WORKING DATA:
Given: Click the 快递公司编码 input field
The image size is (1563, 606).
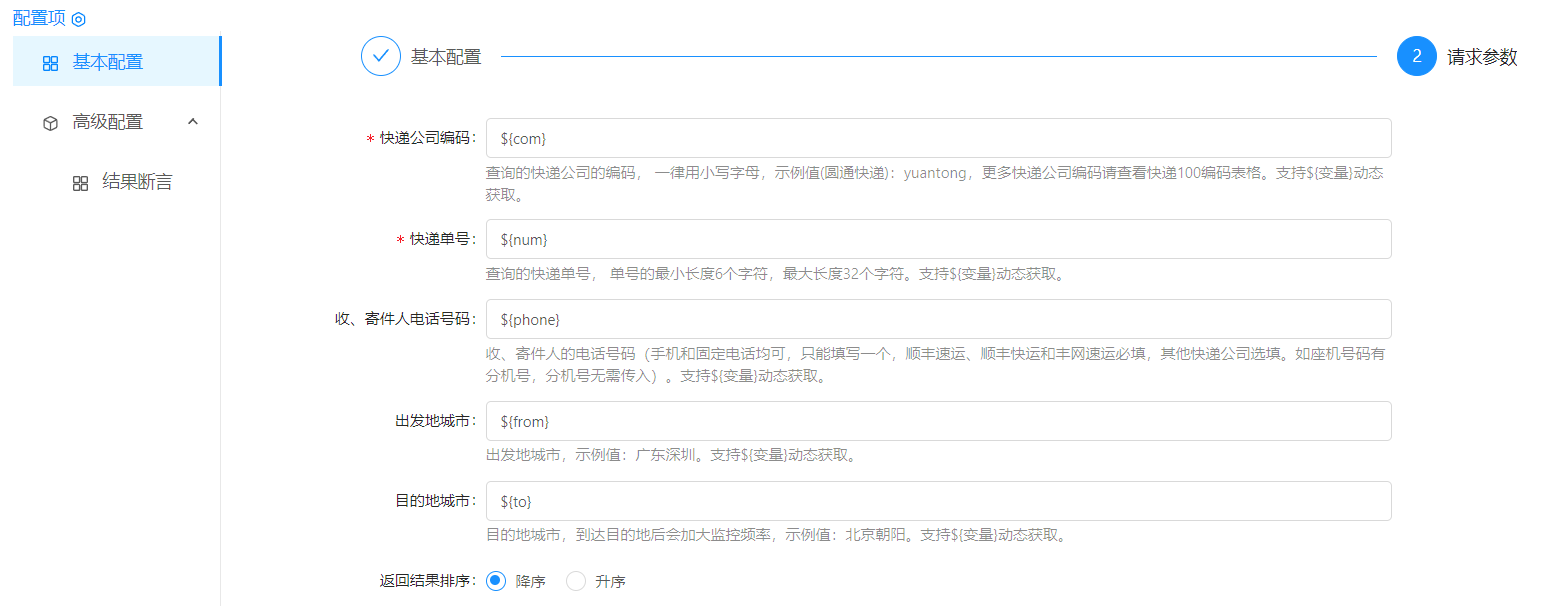Looking at the screenshot, I should coord(938,138).
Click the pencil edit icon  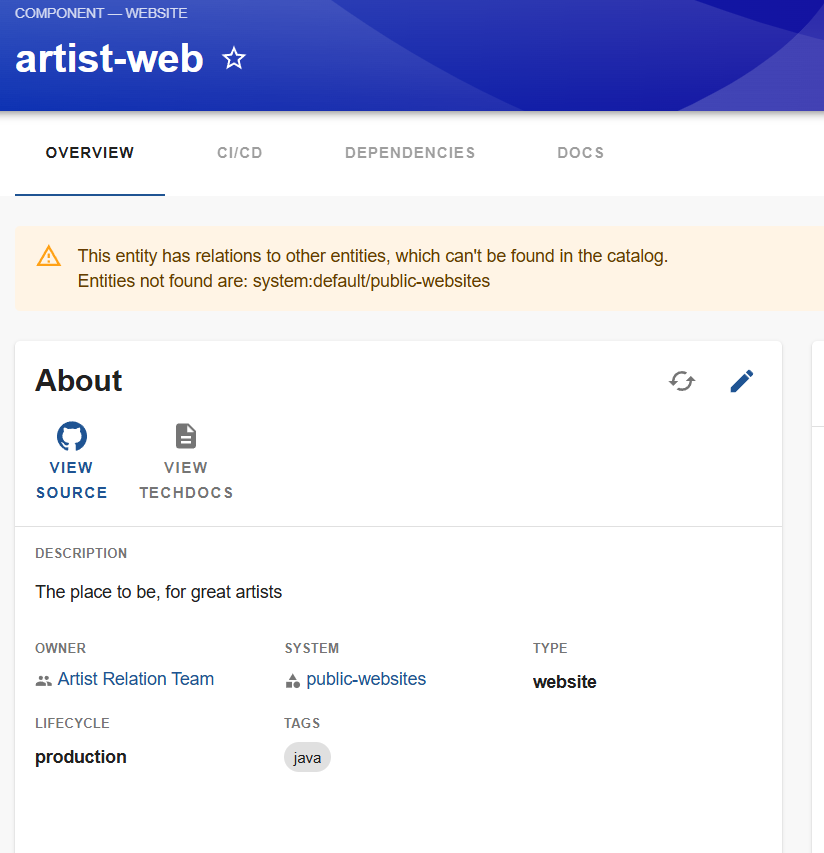point(742,381)
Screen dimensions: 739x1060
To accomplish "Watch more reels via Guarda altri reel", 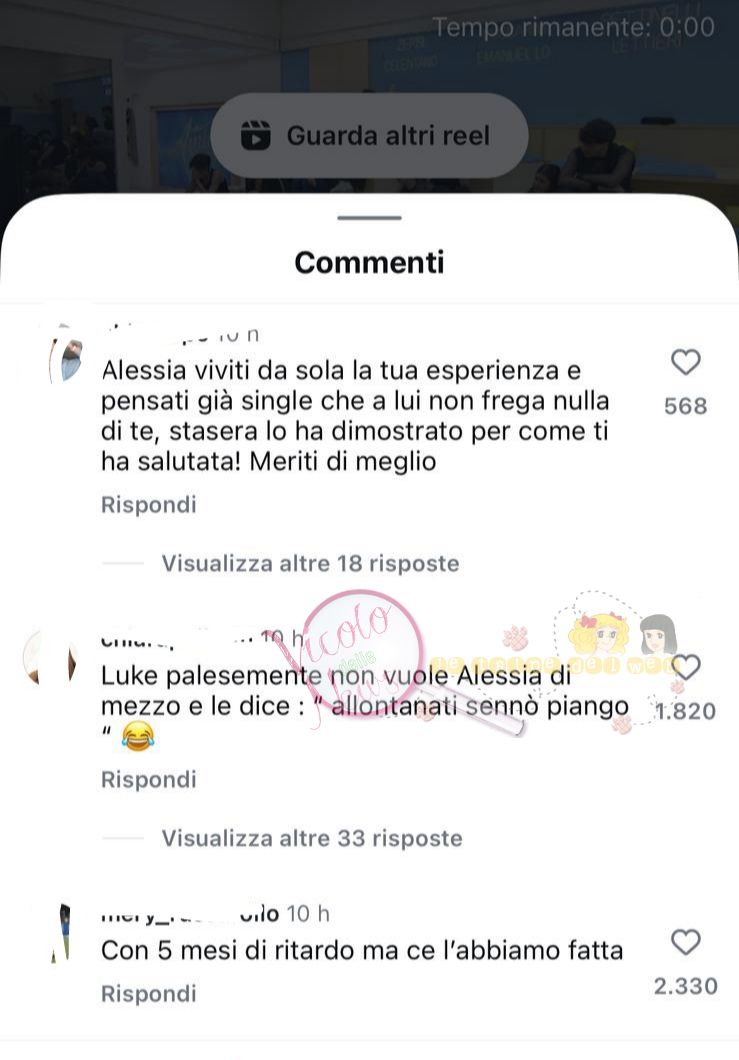I will (x=369, y=135).
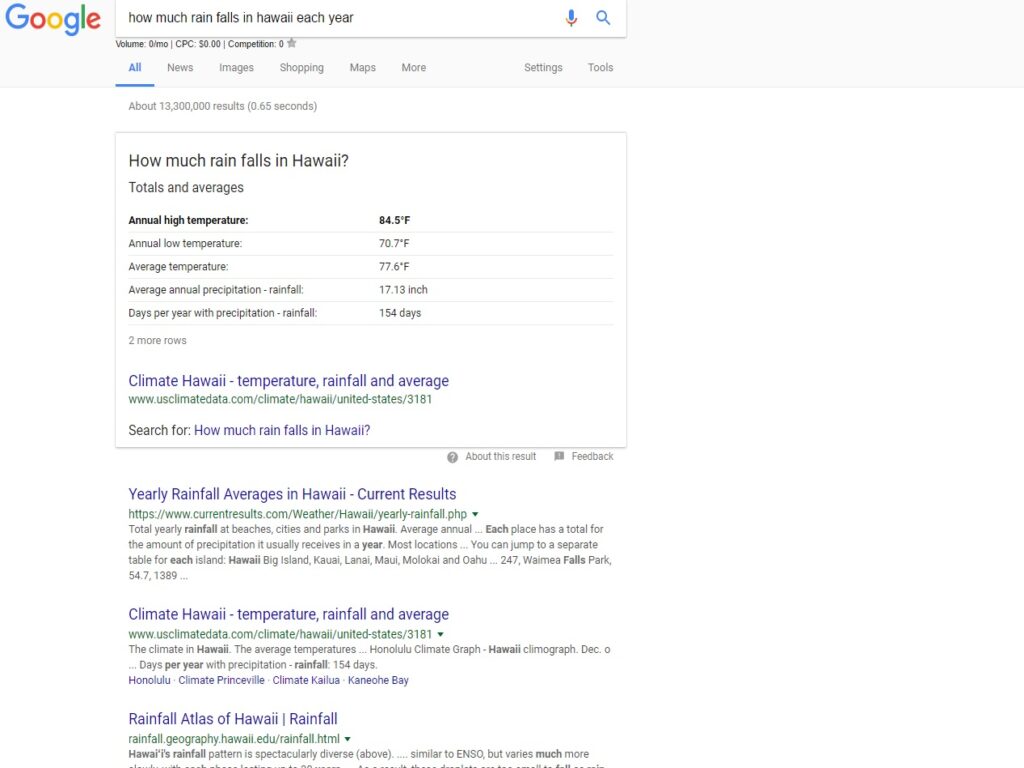Switch to the News tab
Viewport: 1024px width, 768px height.
180,68
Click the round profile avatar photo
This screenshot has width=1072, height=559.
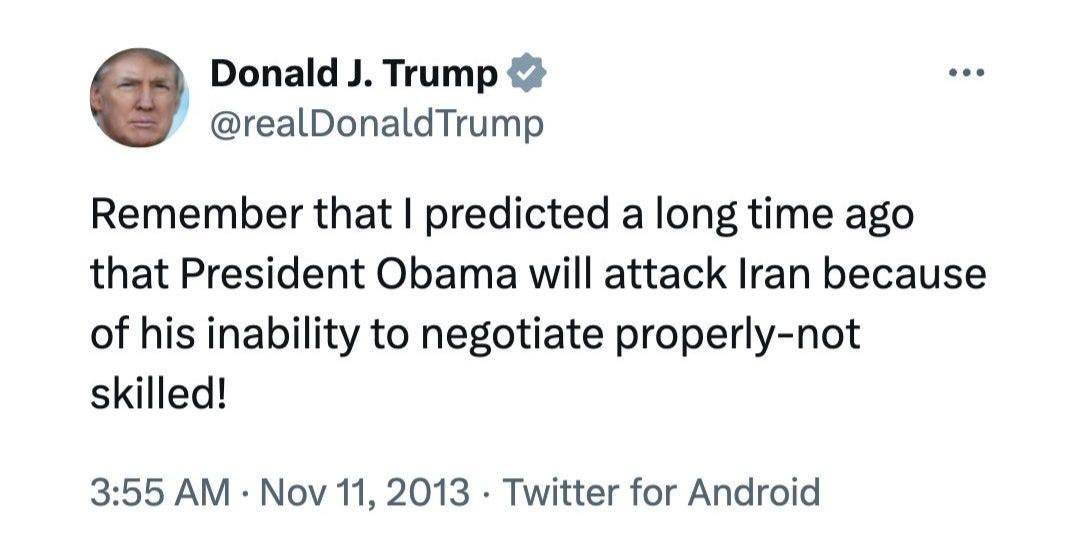[x=139, y=97]
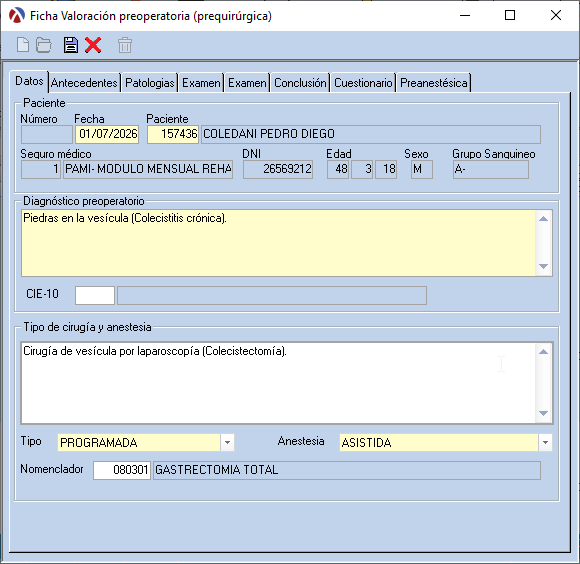The width and height of the screenshot is (580, 564).
Task: Click the Fecha date field
Action: (x=107, y=134)
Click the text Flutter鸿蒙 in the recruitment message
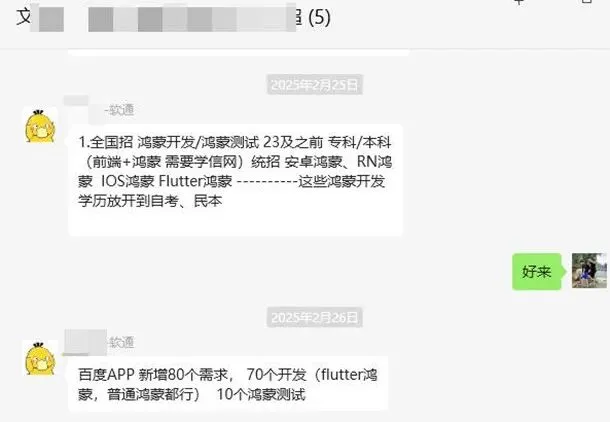The image size is (610, 422). [195, 181]
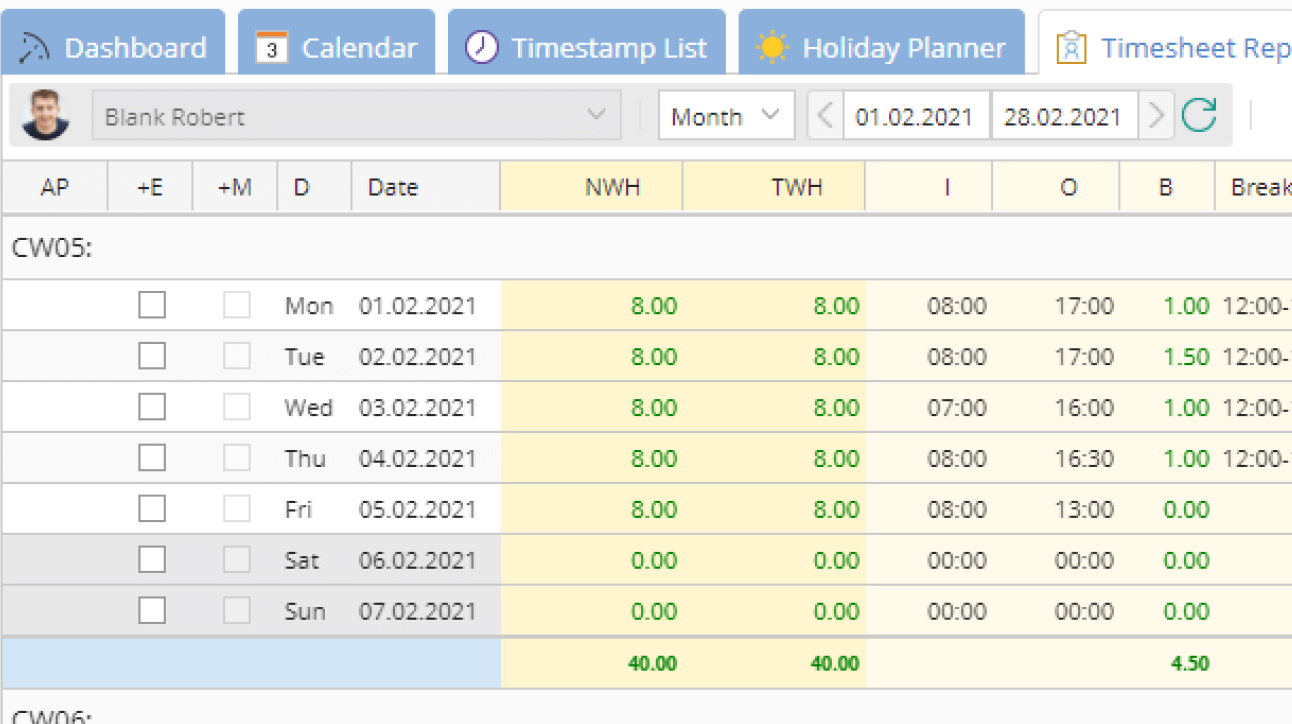Refresh the timesheet data
Viewport: 1292px width, 724px height.
1199,115
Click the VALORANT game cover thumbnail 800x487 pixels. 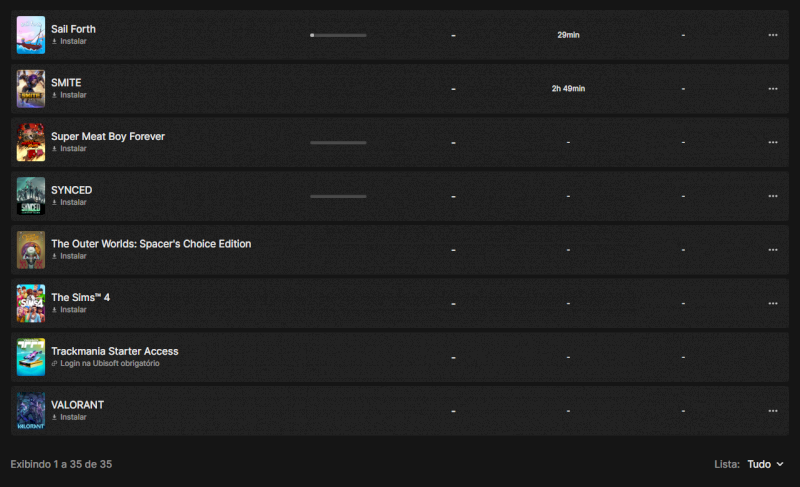pyautogui.click(x=31, y=411)
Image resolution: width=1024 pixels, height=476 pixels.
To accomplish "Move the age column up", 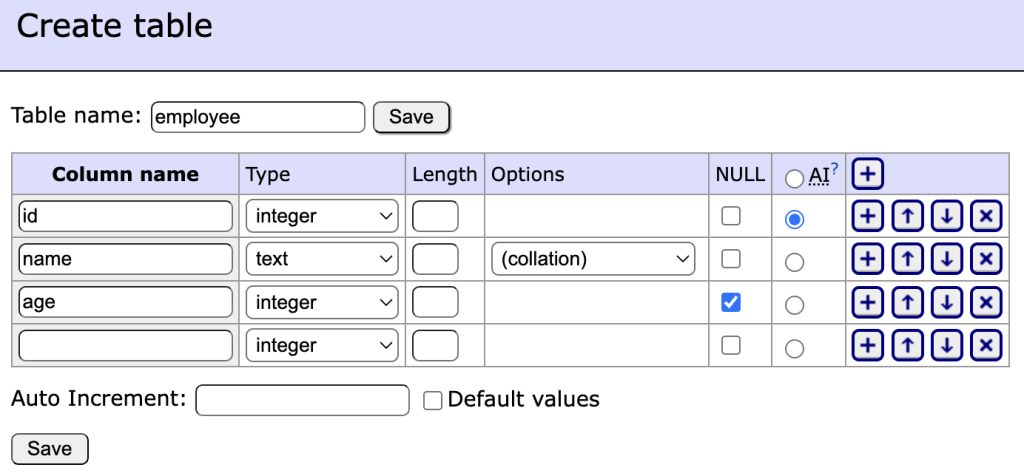I will coord(906,302).
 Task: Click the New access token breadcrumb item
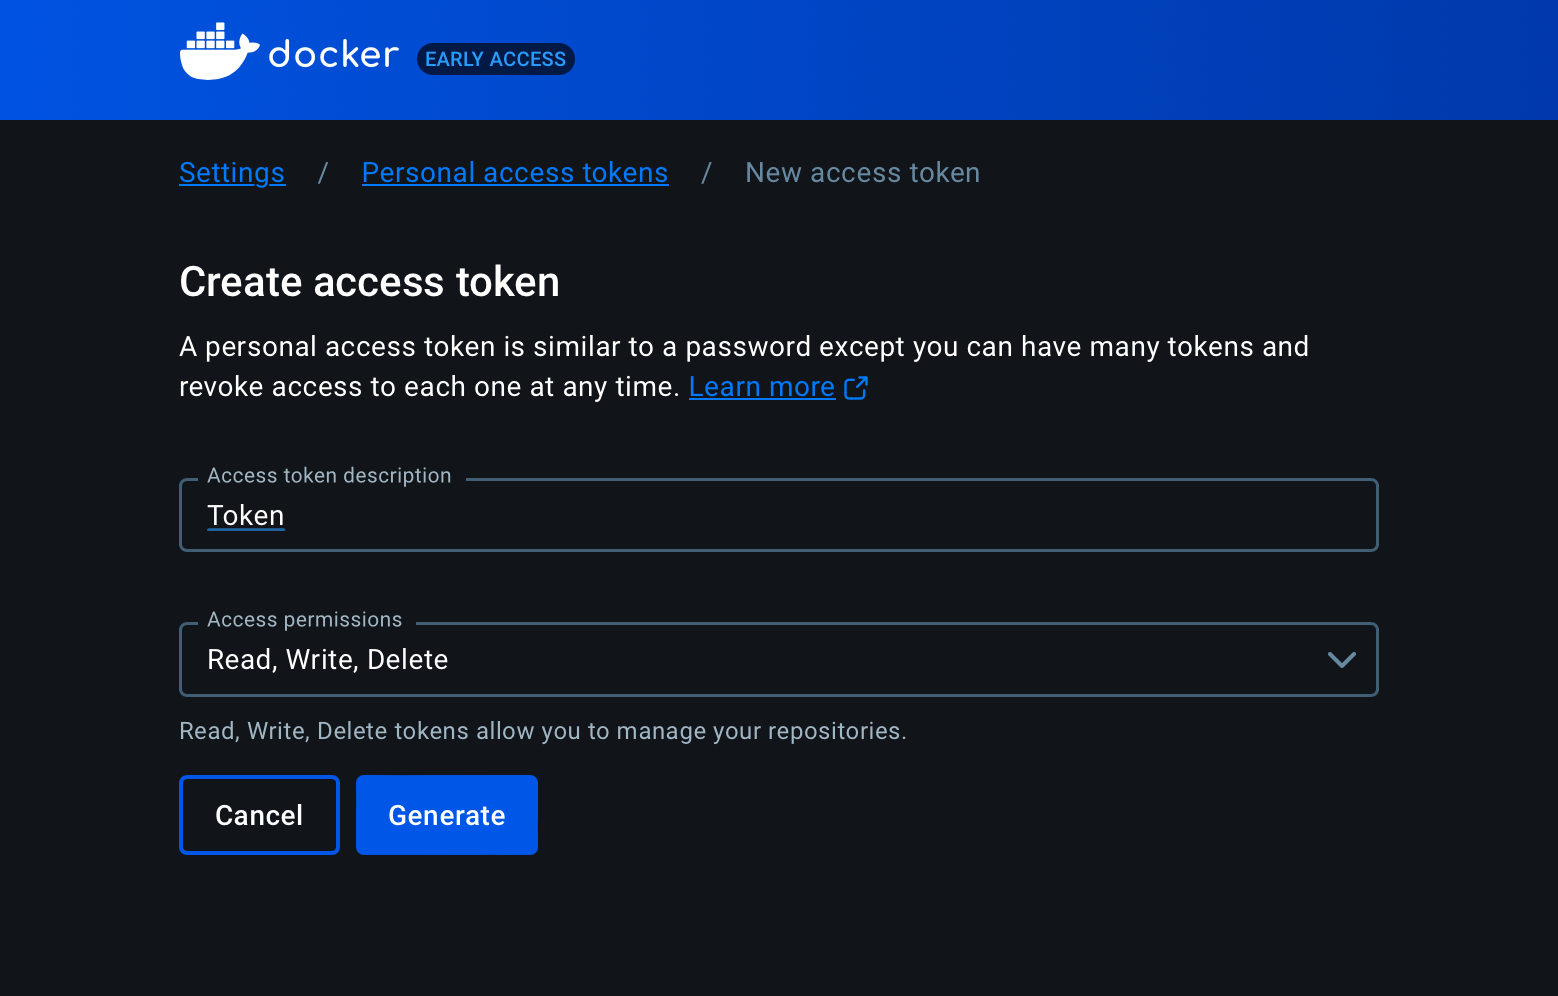tap(862, 173)
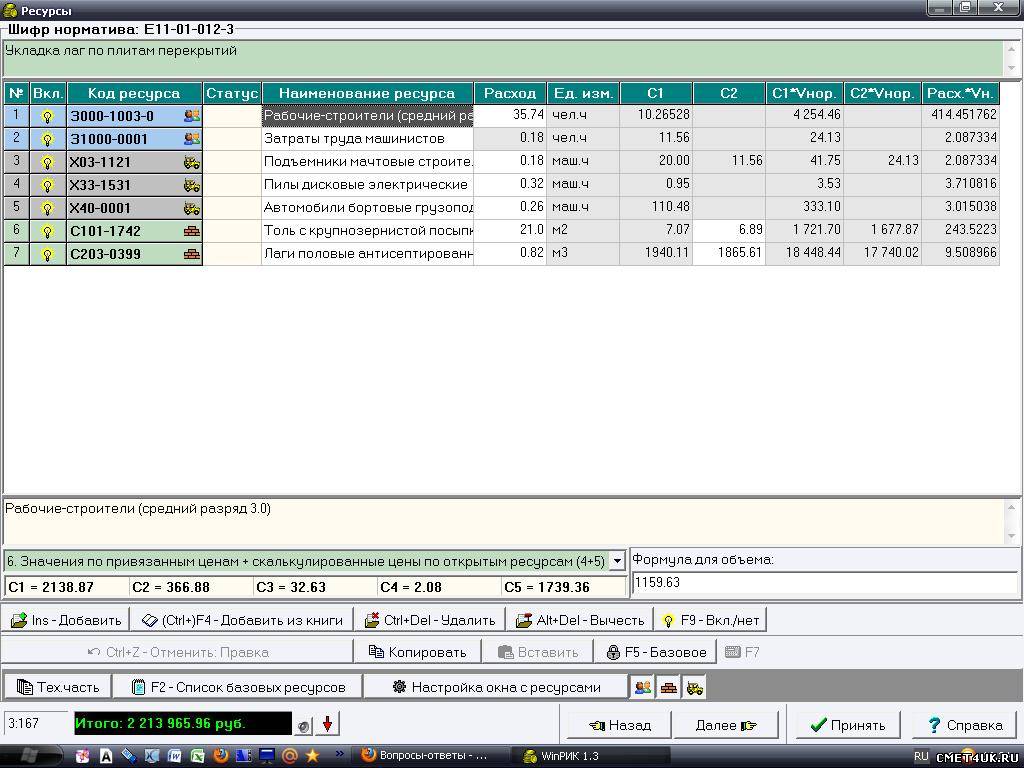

TASK TO CARRY OUT: Excluding the pictures, restate word for word the lines from the one that holds "Task: Click the New" through the last line of the entries, both ends included.

FINISHED EXERCISE:
 Task: Click the New access token breadcrumb item
tap(862, 173)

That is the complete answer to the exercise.